** Records for the task follows **

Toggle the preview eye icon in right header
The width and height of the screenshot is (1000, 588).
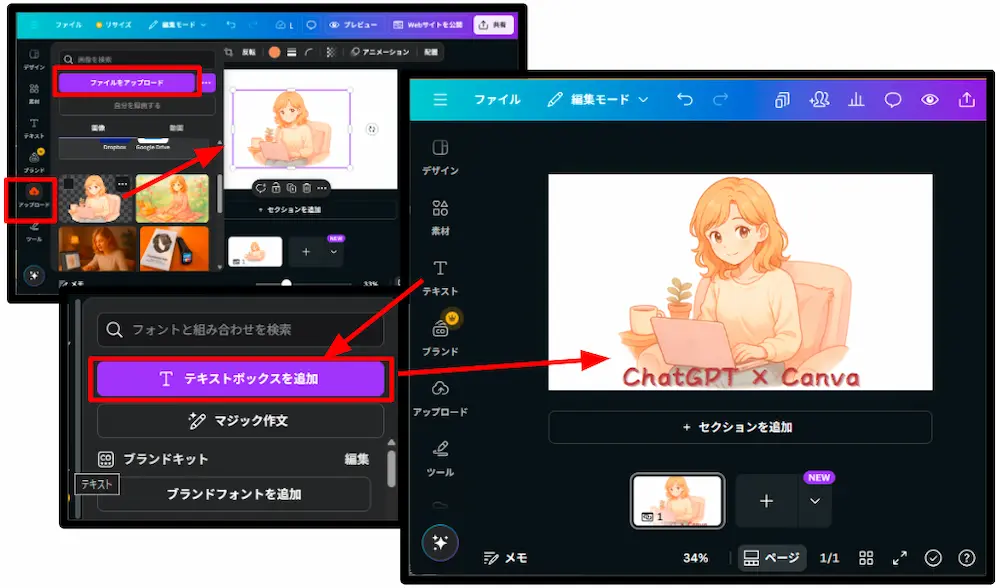930,100
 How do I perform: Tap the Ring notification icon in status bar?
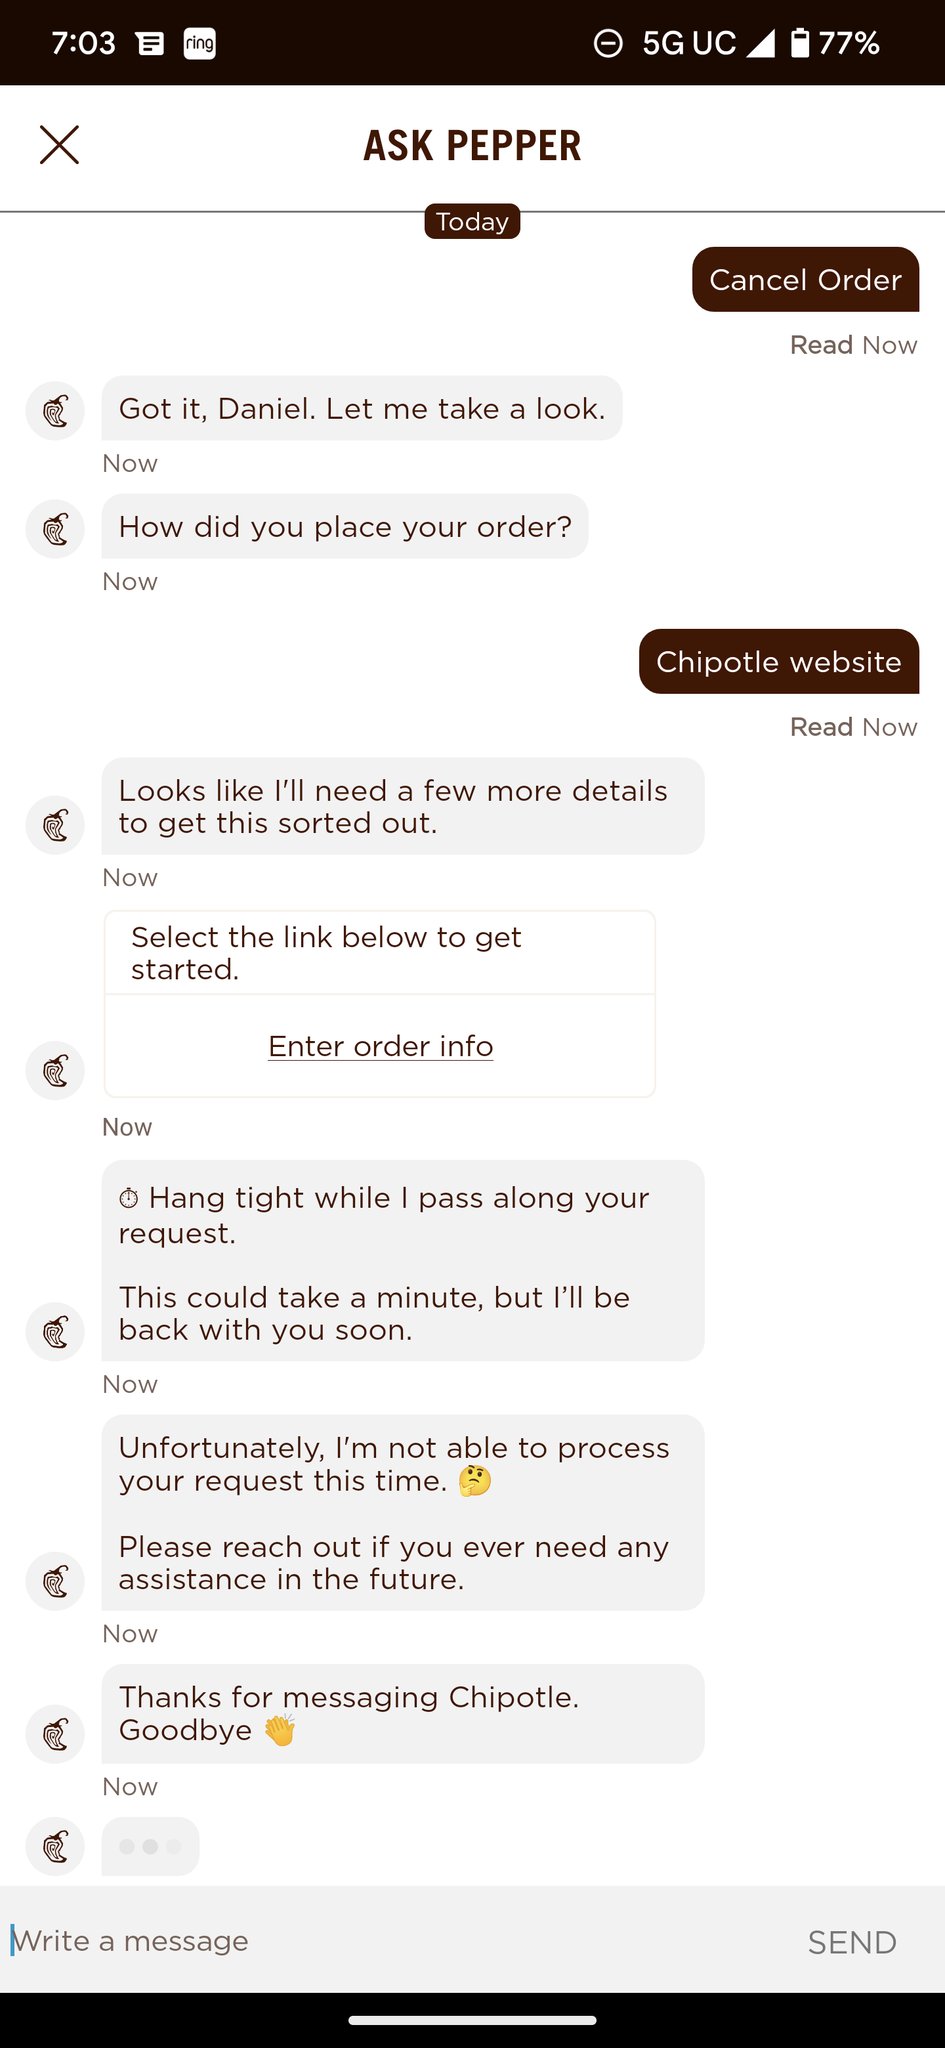[x=199, y=43]
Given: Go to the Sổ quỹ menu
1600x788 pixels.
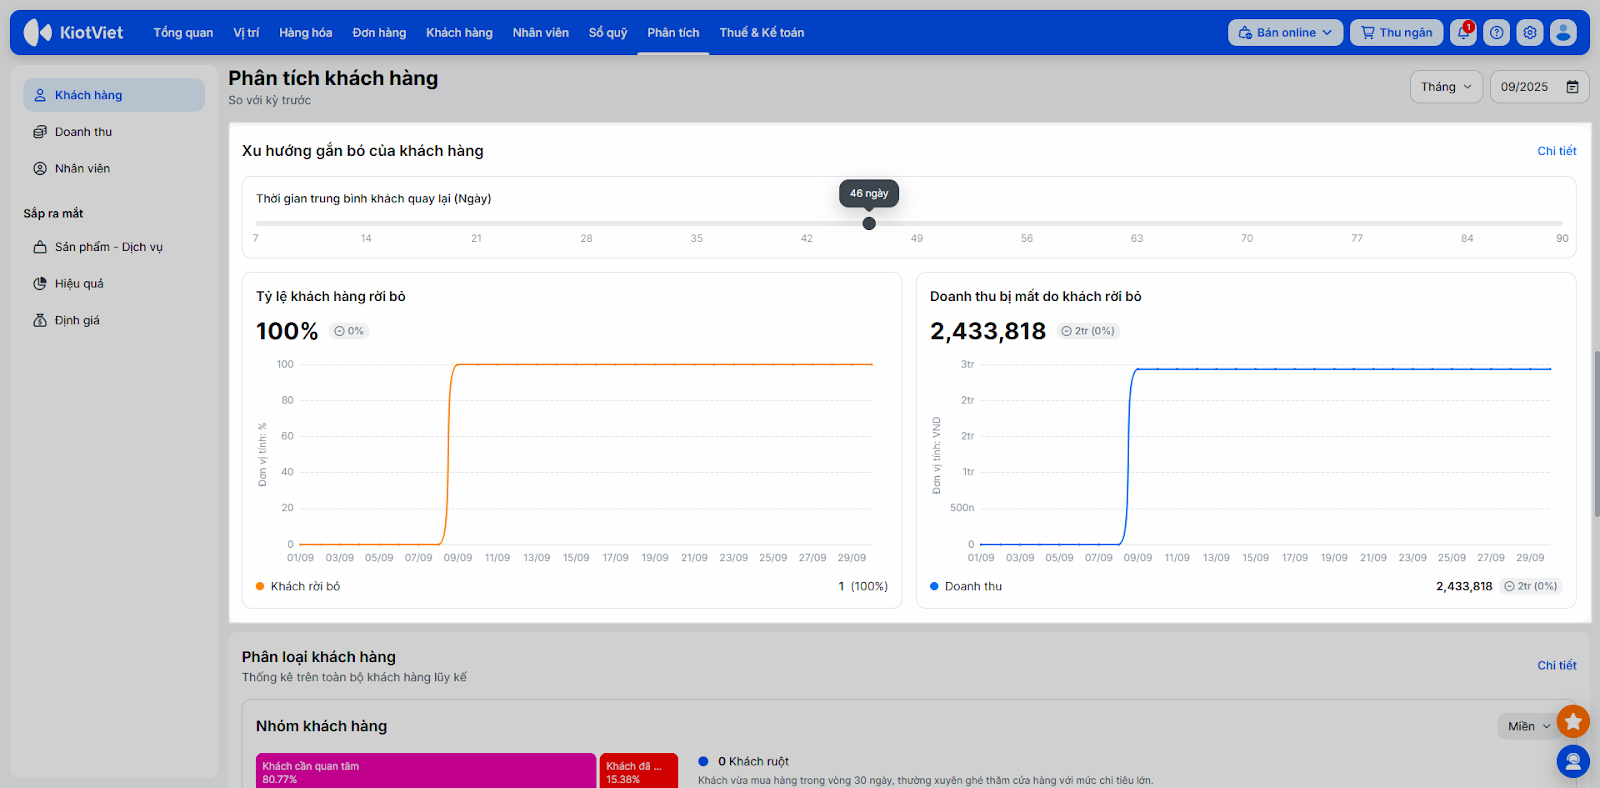Looking at the screenshot, I should coord(608,33).
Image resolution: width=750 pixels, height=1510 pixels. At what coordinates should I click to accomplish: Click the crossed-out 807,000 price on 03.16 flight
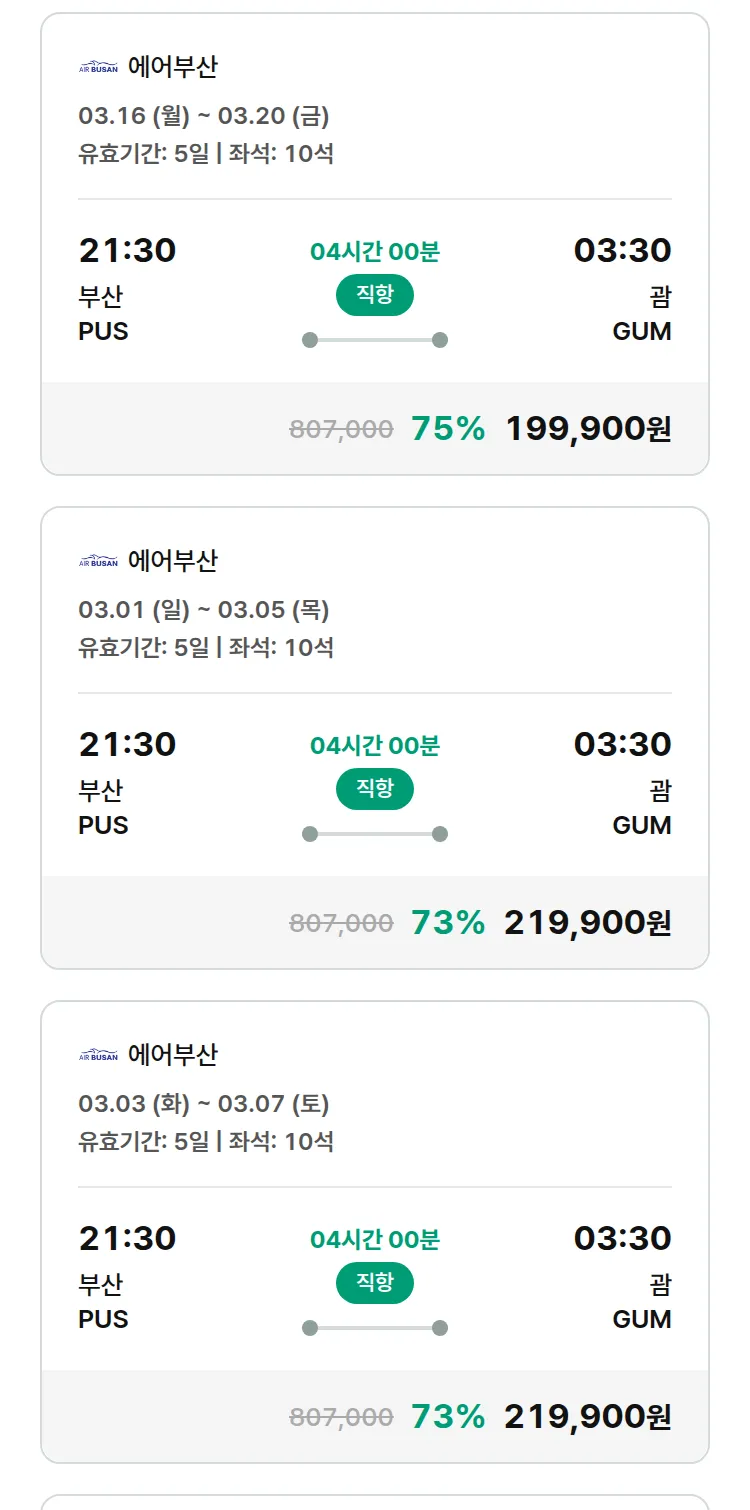pyautogui.click(x=341, y=430)
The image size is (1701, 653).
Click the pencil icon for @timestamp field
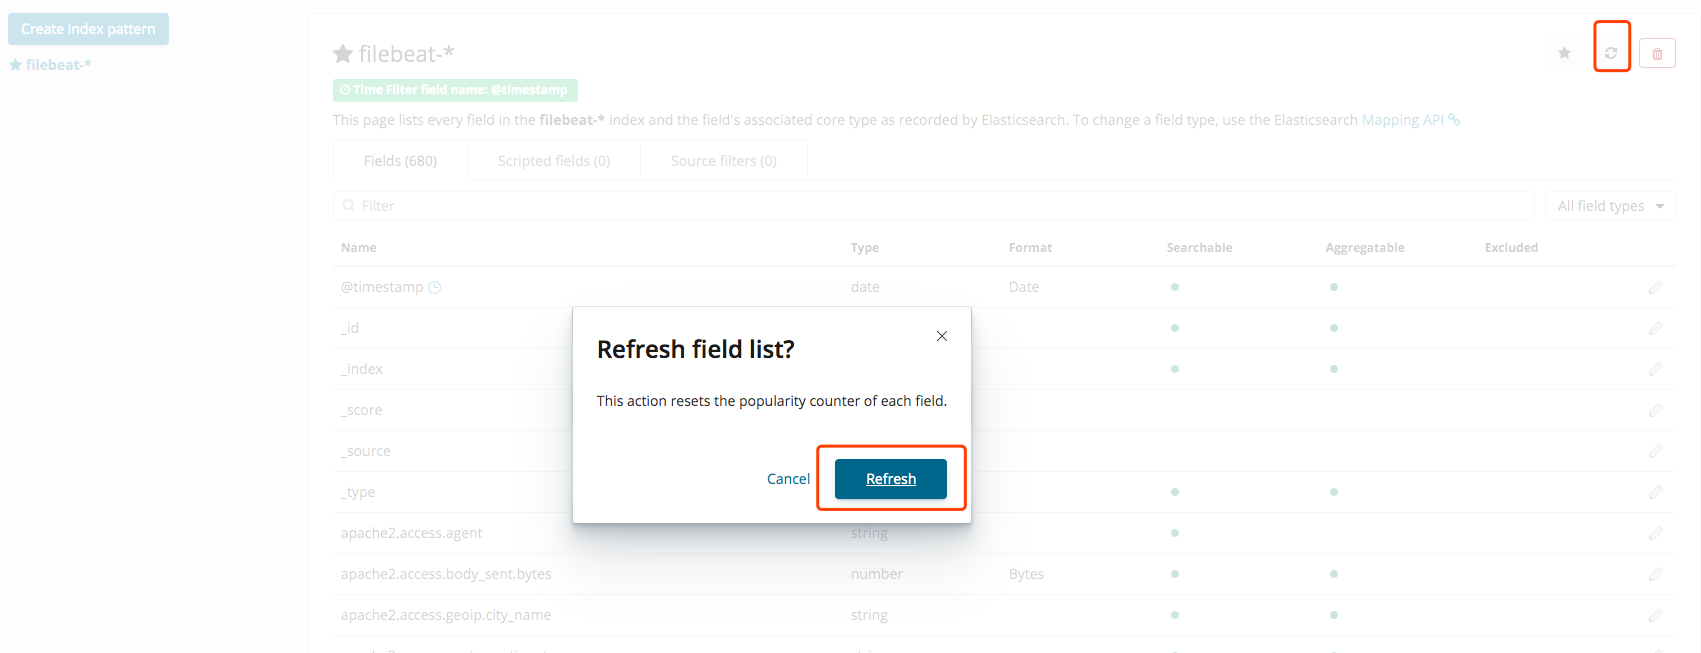[1655, 287]
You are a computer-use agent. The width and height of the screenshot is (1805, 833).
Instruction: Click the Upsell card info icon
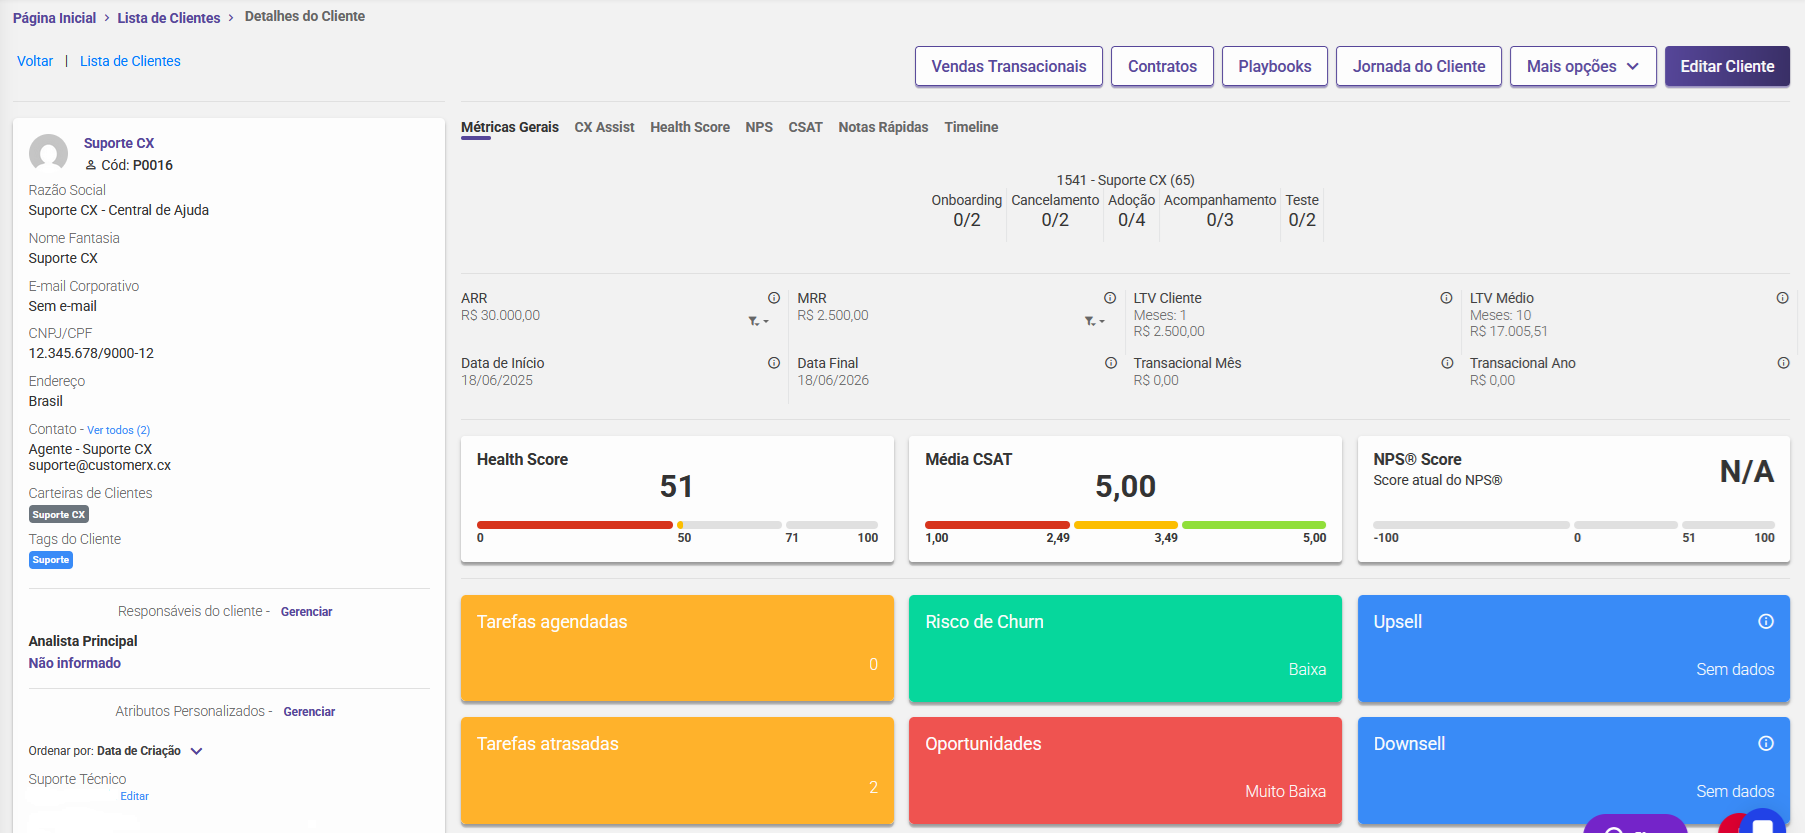1765,622
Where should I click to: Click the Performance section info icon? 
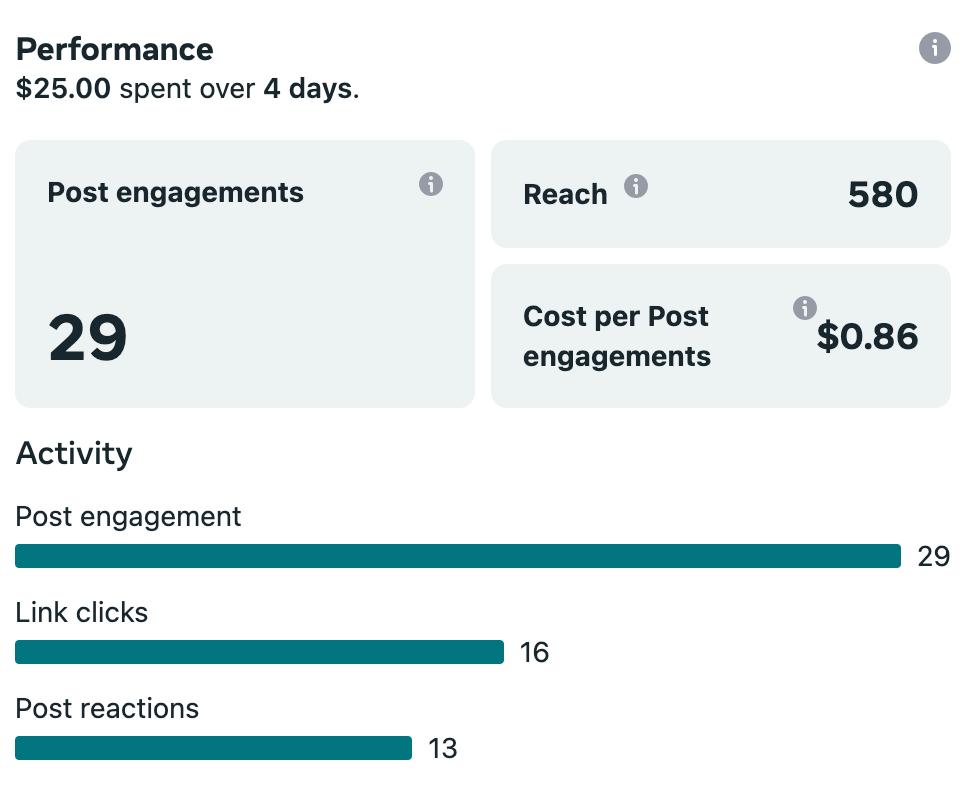click(x=934, y=48)
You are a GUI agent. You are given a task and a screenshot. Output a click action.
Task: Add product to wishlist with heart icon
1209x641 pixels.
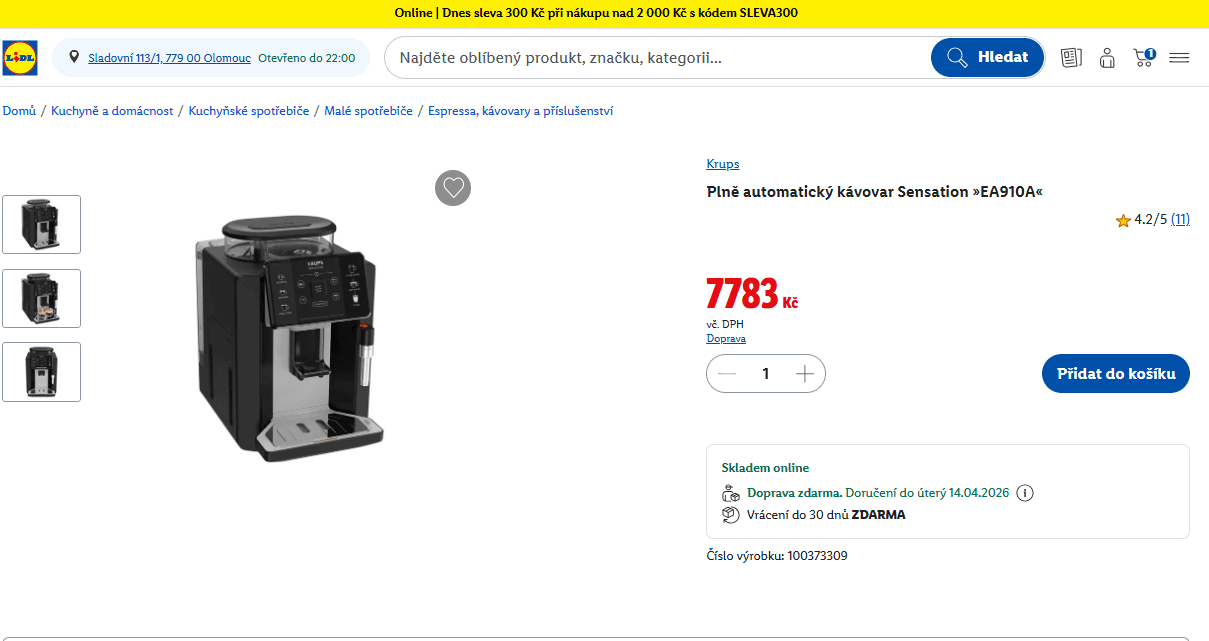(x=453, y=188)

** End of Records for the task **

# Work task:
Reproduce exactly the line containing "Image resolution: width=750" and every line after it in the material above, up to and including the last. Exclude all pictures.

# Output of the task:
Image resolution: width=750 pixels, height=1510 pixels. At what coordinates should I click to accomplish: Click the crossed-out 807,000 price on 03.16 flight
pyautogui.click(x=341, y=430)
The image size is (1701, 653).
Click the pencil icon for @timestamp field
[1655, 287]
You are a computer-use agent. The width and height of the screenshot is (1805, 833).
Instruction: Click the Upsell card info icon
1765,622
Where should I click to: Click the Performance section info icon? 
click(x=934, y=48)
You are a GUI agent. You are given a task and a screenshot. Output a click action.
Task: Add product to wishlist with heart icon
1209x641 pixels.
(x=453, y=188)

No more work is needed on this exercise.